The compiler doesn't read the text of the inline assembly so it doesn't know what instruction is being used. It only looks at the register constraints.

New constraints for inline assembly need to be defined to express this.

topperc commented 3 weeks ago

The compiler doesn't read the text of the inline assembly so it doesn't know what instruction is being used. It only looks at the register constraints.

New constraints for inline assembly need to be defined to express this.

Actually I don't think it's possible to add a constraint for this. The __int128 type is broken down into 2 64-bit values too early.

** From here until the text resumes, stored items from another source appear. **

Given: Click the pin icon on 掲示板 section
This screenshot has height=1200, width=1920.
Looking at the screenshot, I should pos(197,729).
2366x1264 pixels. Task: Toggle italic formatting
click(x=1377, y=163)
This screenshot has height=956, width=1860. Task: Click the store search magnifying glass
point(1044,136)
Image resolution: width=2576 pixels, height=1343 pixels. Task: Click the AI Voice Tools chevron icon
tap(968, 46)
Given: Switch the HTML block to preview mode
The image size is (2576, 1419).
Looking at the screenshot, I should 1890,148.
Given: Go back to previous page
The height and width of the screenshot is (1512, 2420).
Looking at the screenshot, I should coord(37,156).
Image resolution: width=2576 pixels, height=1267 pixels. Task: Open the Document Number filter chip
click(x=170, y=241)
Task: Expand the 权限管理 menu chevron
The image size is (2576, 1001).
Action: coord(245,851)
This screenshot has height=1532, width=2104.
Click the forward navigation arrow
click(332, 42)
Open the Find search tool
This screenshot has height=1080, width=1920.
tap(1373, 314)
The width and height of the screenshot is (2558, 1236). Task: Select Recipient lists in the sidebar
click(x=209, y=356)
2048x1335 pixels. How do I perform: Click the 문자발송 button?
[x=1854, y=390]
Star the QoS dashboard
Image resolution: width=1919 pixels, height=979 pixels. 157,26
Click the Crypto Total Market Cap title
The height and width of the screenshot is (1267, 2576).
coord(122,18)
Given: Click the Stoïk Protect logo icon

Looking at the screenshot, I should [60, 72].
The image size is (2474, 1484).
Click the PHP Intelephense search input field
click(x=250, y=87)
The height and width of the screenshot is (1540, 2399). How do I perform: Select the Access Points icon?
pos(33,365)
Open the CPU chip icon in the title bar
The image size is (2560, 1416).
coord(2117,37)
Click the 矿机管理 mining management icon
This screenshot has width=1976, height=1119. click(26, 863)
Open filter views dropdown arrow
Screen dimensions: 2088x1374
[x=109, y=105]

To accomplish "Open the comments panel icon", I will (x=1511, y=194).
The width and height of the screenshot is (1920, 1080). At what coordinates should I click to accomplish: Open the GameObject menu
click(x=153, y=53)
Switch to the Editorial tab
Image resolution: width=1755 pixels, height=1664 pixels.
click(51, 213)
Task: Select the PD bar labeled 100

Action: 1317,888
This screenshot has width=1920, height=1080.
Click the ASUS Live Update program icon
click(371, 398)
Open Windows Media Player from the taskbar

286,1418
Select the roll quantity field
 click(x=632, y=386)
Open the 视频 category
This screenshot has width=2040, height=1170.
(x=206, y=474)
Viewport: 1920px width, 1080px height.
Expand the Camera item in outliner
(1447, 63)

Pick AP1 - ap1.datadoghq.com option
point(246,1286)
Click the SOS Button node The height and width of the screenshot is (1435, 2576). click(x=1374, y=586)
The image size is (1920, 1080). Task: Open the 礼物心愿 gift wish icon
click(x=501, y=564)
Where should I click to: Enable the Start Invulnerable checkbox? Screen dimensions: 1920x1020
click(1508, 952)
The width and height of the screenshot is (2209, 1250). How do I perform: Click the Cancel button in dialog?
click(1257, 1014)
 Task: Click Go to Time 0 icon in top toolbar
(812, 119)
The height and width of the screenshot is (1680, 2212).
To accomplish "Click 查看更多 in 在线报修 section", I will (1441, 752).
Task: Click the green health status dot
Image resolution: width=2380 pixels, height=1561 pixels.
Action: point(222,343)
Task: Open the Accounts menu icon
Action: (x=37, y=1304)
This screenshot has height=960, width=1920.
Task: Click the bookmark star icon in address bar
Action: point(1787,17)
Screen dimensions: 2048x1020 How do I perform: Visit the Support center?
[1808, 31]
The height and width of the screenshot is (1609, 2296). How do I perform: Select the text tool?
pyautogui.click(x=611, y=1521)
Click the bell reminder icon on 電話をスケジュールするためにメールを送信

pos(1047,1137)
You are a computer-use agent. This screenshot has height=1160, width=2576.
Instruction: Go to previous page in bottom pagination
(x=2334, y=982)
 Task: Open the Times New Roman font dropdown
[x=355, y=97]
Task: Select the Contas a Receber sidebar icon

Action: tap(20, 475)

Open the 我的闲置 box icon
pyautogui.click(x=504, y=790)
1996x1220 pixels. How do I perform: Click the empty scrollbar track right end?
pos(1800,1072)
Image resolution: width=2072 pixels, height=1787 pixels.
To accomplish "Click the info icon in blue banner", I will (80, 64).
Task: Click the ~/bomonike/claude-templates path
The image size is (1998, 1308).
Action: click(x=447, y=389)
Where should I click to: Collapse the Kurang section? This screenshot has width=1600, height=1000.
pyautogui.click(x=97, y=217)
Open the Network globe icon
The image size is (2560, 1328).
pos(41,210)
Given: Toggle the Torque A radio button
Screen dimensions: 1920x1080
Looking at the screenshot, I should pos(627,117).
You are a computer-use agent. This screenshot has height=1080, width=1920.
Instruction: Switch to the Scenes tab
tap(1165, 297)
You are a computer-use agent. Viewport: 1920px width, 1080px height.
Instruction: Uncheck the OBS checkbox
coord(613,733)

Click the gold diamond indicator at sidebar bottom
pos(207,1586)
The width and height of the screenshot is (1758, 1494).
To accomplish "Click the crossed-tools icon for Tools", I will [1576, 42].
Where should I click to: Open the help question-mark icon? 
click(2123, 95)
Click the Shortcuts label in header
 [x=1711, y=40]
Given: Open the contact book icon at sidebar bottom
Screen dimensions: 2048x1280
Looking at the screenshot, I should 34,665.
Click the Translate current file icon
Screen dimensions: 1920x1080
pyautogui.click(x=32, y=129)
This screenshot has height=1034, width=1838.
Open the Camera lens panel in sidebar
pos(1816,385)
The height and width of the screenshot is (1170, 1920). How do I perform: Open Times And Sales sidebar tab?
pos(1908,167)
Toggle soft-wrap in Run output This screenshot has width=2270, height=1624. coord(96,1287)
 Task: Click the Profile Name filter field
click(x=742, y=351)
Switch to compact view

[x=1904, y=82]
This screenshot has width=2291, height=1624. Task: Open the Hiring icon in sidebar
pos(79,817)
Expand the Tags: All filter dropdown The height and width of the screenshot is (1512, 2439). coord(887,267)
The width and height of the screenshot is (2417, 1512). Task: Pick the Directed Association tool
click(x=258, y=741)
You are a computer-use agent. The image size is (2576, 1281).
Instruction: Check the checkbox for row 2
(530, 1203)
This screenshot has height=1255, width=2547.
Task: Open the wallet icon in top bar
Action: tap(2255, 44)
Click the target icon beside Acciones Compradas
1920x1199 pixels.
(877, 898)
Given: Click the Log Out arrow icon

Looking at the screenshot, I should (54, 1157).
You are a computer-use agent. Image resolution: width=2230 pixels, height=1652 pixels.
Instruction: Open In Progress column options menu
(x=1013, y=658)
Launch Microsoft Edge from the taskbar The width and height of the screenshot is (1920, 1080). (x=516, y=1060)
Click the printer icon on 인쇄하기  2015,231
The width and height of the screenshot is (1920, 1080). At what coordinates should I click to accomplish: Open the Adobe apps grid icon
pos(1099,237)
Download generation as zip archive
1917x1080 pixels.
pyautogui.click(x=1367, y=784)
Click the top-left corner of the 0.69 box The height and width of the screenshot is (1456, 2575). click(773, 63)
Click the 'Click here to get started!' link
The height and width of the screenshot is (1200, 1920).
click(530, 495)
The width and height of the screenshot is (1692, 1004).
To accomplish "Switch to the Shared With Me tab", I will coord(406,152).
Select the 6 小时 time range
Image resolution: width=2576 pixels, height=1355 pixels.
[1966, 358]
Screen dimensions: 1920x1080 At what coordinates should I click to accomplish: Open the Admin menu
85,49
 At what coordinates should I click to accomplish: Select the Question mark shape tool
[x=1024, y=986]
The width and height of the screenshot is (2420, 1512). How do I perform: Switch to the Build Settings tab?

lenary commented 2 weeks ago

The compiler doesn't read the text of the inline assembly so it doesn't know what instruction is being used. It only looks at the register constraints. New constraints for inline assembly need to be defined to express this.

Actually I don't think it's possible to add a constraint for this. The __int128 type is broken down into 2 64-bit values too early.

I have an interest in supporting even-odd register pair constraints. They've come up here, and they'll come up more as things like Zilsd reach maturity and ratification. While the public Zilsd llvm implementation (by NXP -- https://github.com/llvm/llvm-project/compare/release/18.x...nxp-auto-tools:llvm-project:Zilsd/release/18.1.6 ) doesn't contain this support, evidently even-odd register pairs are becoming something repeated throughout the ISA.

It is high up my list to look at implementing support for these constraints and mapping __(u)int128_t/(u)int64_t onto them (on RV64/RV32 respectively), I don't think I require your help immediately, but I'll certainly be tagging you on reviews, and am happy to be given advice.

lenary commented 1 week ago

I think this will be fixed by https://github.com/llvm/llvm-project/pull/112983 - but it will also require the use of the Pr constraint for the i128 values, rather than the r constraint.

Thank you for the reasonably complex example, as it did help me to find crashes in my implementation.